Back in high school, I got introduced to punk rock on my daily bus ride to school. This older kid would be banging his head, thrashing around in his seat (not in a threatening way, but in a joyful, energetic way) and singing crazy lyrics at the top of his lungs, not realizing or caring that the rest of the bus could not hear what he heard in his headphones. It sometimes looked like a seizure.
One day, I finally approached him and asked him what he was listening to, and he named a bunch of bands that I did not recognize, like Naked Raygun, Circle Jerks, and Black Flag. Then, he popped out the cassette he was listening to and gave it to me. I still have it.

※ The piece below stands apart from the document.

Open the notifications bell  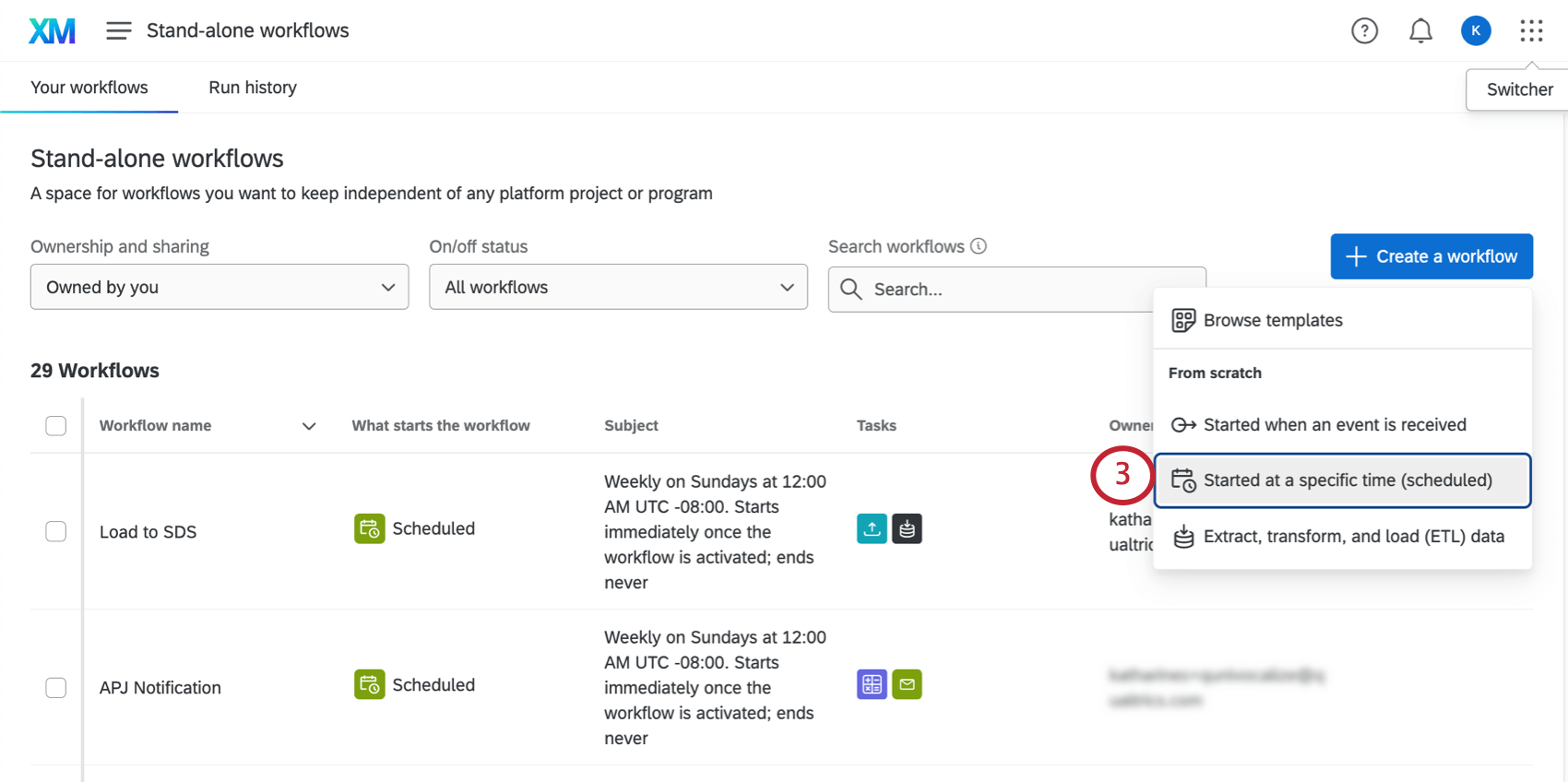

That moment compelled me to seek out the music and people that I wanted to be around from that point forward. I found out that a big part of the culture in the late 80s revolved around record stores. There were a few that catered to the music I had just discovered, and I would frequently take a recommendation or just buy a record that looked interesting in those stores.
One of the records I ended up buying on a whim was a compilation from Touch & Go Records called God’s Favorite Dog. Great album, but the two tracks that stood way out to me were by a band called Scratch Acid. I played those two over and over and marveled at the wizardry – simultaneously technically adept and brutally blunt. I had never heard lyrics delivered like that, and the drums… oh my.

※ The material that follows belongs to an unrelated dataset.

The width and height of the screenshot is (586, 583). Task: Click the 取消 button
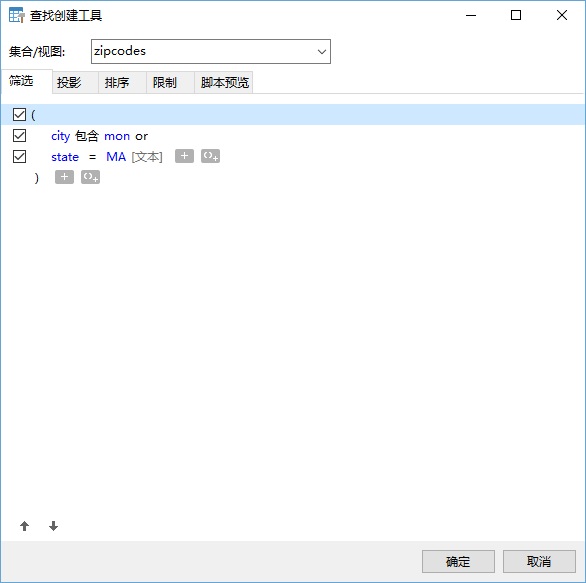(x=539, y=561)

When I got my hands on more Scratch Acid music, it didn’t relent. In fact, the band came and went without a single average song, let alone a dud. All of the songs have a unique structure and imprint, but there is no mistaking any of them for anything but a Scratch Acid song. At the core, Rey Washam didn’t just hold the chaos together, he harnessed it and rode it harder and harder.
Technically, Rey is a machine. Speed, endurance, accuracy – he has them in spades, but those things don’t matter if there’s no feel for what the songs are trying to evoke. Rey 100% gets it. The list of bands he’s played with is no accident – his style lends itself to a certain aesthetic (Scratch Acid, Ministry, the Big Boys, Helios Creed, and the Didjits, for example). But again, he adjusts, so while you could recognize his strong, regimented playing from a mile away, he just blends in.
Rey influenced how I listen to and play music. I had some practical training in the school band, but in my mind, discovering Scratch Acid and Rey provided master classes – just trying to figure out how in the world he could move his hands from one position to another so quickly, without ever compromising a hit.
Anyhow, don’t take it from me – the proof is in the YouTube (not my video):
And here they are in 2006, as if no time had passed at all:
p.s. – my favorite part of writing this post was discovering that the photo of Rey Washam on Wikipedia was shot and uploaded by another HUGE influence on me – Greg Dunlap. Not only that, but he posted it with Creative Commons licensing. Thank you for sharing, Greg. I really hope you are writing a book about your life.